Садовников почувствовал, как на его голые плечи легли горячие руки. Вера неслышно подошла сзади и обняла его. Он замер, мгновение не шевелился, чувствуя за спиной ее дыхание. А потом резко сбросил с плеч ее руки, повернул негодующее лицо. Заметил, как наполнились ужасом ее темные глаза, как она, испуганная его резким движением, отшатнулась, сжалась, словно ожидала удара.
Повернулась, побежала к дверям, прошелестела по ступенькам босыми ногами и выбежала из дома в дождь.
Садовников, ошеломленный, сидел, держа на коленях рубаху. Дождь бил в стекла. Никола, трагически воздев меч, стоял на верстаке. А где-то в ночи, под дождем, босая, бежала Вера, и ее хлестало, гнало, опрокидывало. И это он, Садовников, выгнал ее из дома в ночь, его резкое восклицание, его негодующий взгляд.
Он сорвался с места, набегу накинул рубаху, выскочил на крыльцо, где шумел ливень, качался в листве ошалелый фонарь, промчалась машина, раздувая огненные усы.

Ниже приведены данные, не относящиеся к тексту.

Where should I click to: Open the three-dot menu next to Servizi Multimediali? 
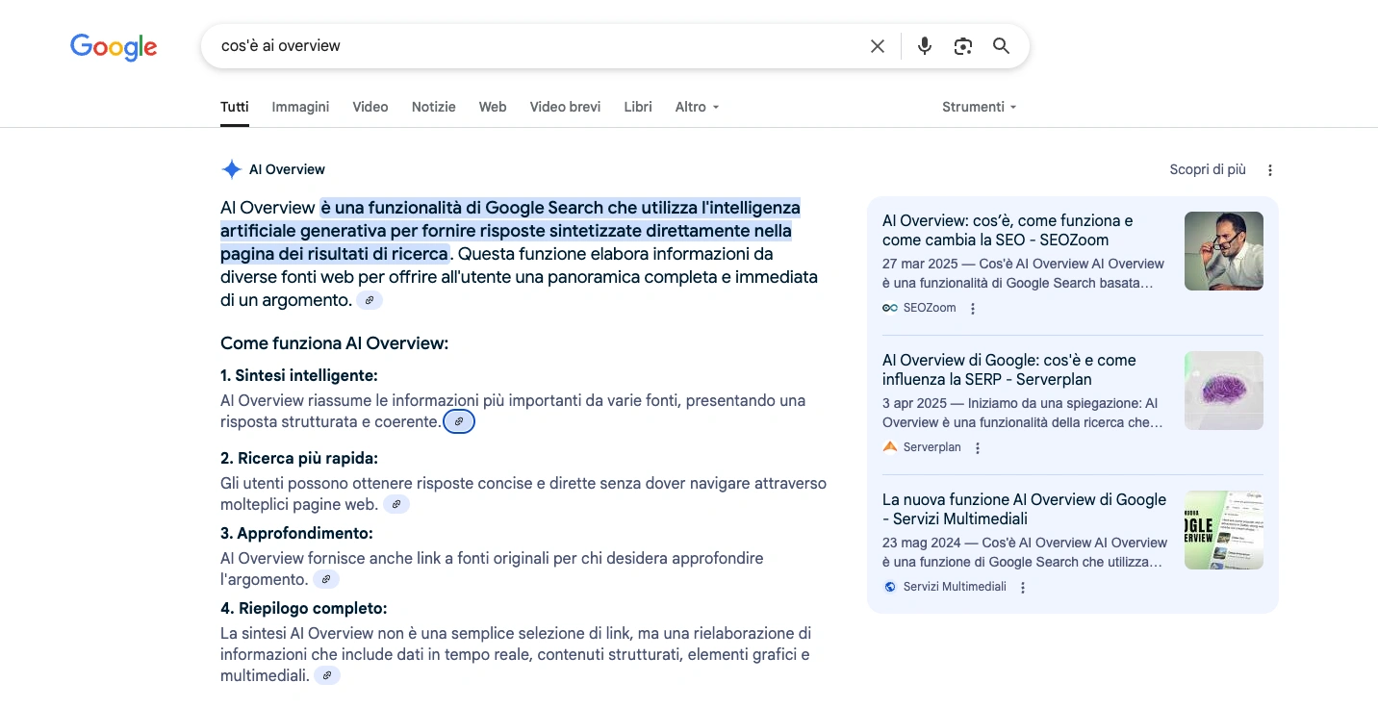[1022, 587]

Бежал по улице, отыскивая Веру. Заглядывал во дворы. Звал, чувствуя, как ветер и дождь затыкают ему рот. Увидел ее на речном спуске, под кустом, куда она забилась, обессилев. По ней хлестали струи. Близкая река жутко вспыхивала огненной ртутью. Катились над городом угрюмые рокоты.
Садовников бросился к Вере, обнял, пытался вырвать из цепких веток куста.
— Не надо! — рыдая, отбивалась она. — Меня никто не любит! Я гадкая, мерзкая! Я хочу умереть!
Ее волосы слиплись. Рот кривился. В глазах блестел ужас. На нее надвигался кошмар, силы тьмы, которые никуда не уходили, а ждали случая, когда можно будет наброситься.
— Вера, Верочка, ласточка моя! Милая! Ты прекрасная, добрая, красивая! Прости меня, дурака! Ну, пойдем, пойдем домой!
Он поднял ее на ноги. Снял рубаху и держал над ее головой. Вел к дому, накрывая не рубахой, а покровом нежности, бережения, обожания.